Während dem Essen bleiben wir sitzen, bis alle fertig sind. Das ist einer der Punkte, die nicht immer gut klappen. Und den setzen wir auch nicht immer durch, es kommt einfach auf die Tagesform an. Ist er sehr unruhig, bringt es einfach nichts, er KANN dann nicht still sitzen bleiben. Oder wenn er wenig Hunger hat und schon lange fertig ist.
Hintergrund ist, dass das Essen Familiensache ist, bei der man einfach füreinander da ist, gemeinsam. Der eine isst schneller, der andere langsamer, und je nachdem, was es gibt, unterscheidet sich das. Ich finde es schlimm, wenn auf einmal alle um einen herum aufstehen und weggehen. Alleine essen ist nicht schön.
Ausserdem muss dem Junior oft, wenn er gegessen hat, erstmal eine Grundreinigung zugute kommen, und auch wir Grossen wollen erstmal in Ruhe fertig essen :wink:

Mit vollem Mund wird nicht gesprochen…weil keiner die gekauten Essensreste vom anderen auf seinem Teller wiederfindet, und weil es sich furchtbar anhört.
Ebenso wird nicht geschmatzt oder mit dem Trinken geschlabbert.

Ach ja, und ca. ab einer Stunde vor den grossen Mahlzeiten gibt es nichts Süsses mehr.

Sinn dieser Regeln ist für uns zum einen, dass wir zu Hause in Ruhe essen, sich keiner ekelt dabei.
Zum anderen sind wir der Meinung, was man von klein auf und überall einhalten muss, fällt einem später und in Gesellschaft nicht so schwer. Stichwort Konsequenz.

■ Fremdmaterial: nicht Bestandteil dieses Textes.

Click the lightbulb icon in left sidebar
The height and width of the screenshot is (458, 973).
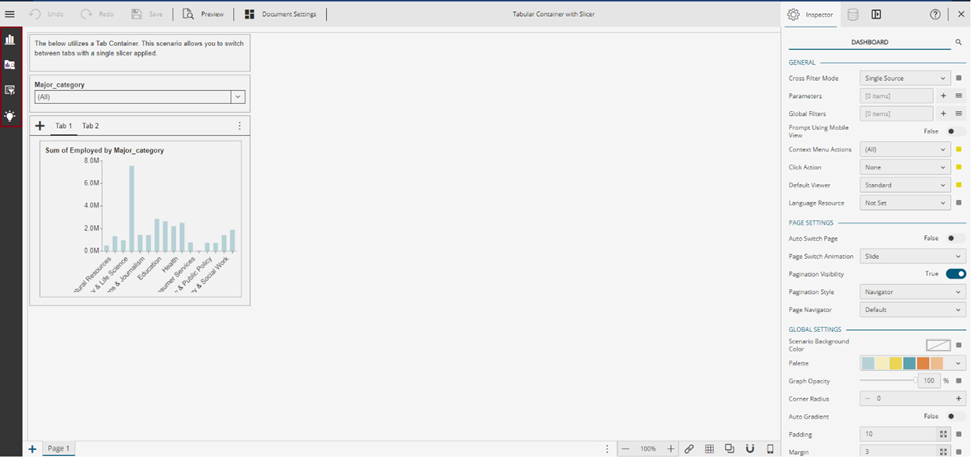point(10,116)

Klappt übrigens wirklich gut, auch wenn es sich vielleicht ungemütlich anhören mag :wink:
Ob das so bleibt, muss die Zeit bringen, unser Sohn ist ja noch klein.

Liebe Grüsse
Bine

Hallo,
alle diese Regeln mußte ich als Kind und Jugendliche befolgen.Ich fand es immer grausam.
Als ich meinen Mann in Indien kennenlernte und er mich zu sich nach Hause zum Essen einlud (tibetische Großfamilie) war ich freudig überrascht wie fröhlich es bei ihnen am Tisch zuging und alle kamen und gingen, alles völlig unkompliziert.Der Tisch war immer voll besetzt mit wechselnden Gesichtern. Es wurde gequatscht, gelacht und gegessen.Wer fertig war stand auf und ging.
Meine Kinder machen das auch so. Sie kennen allerdings auch unsere deutschen Regeln und kommen damit gut klar wenn wir z.B. bei meiner Mutter zum Essen sind.
Gruß,
Claudia

es würde mich interessieren ob es bei euch feste
Regeln/Rituale beim Essen gibt. Beispiel: Es wird am Tisch
sitzen geblieben, bis alle gegessen haben. Alle essen
zusammen, keiner beginnt zum Essen, bevor nicht alle sitzen
usw.
Welchen Sinn erkennt Ihr in solchen Regeln?

Gruß
Michael

Hallo Ulli,
ich stimme Dir zu (Sternchen), bis auf

aber was ich mir auf den Teller lade, das ist zum Verzehr
bestimmt - es sei denn, es schmeckt mir wirklich nicht !)

Du redest doch hoffentlich von Kindern.
Wir haben es immer so gehandhabt, dass bei allen (neuen und alten) Gerichten unsere drei Kinder probieren durften (mußten) und dann entscheiden konnten, ob sie davon essen wollten. So wurde zum Beispiel irgendwann der vorher abgelehnte Rosenkohl zu einem gerne gegessenen Gemüse.
Nicht akzeptiert hätten wir, dass eines der Kinder sich den Teller vollädt oder volladen läßt, um dann zu erklären, es schmecke ihm nicht.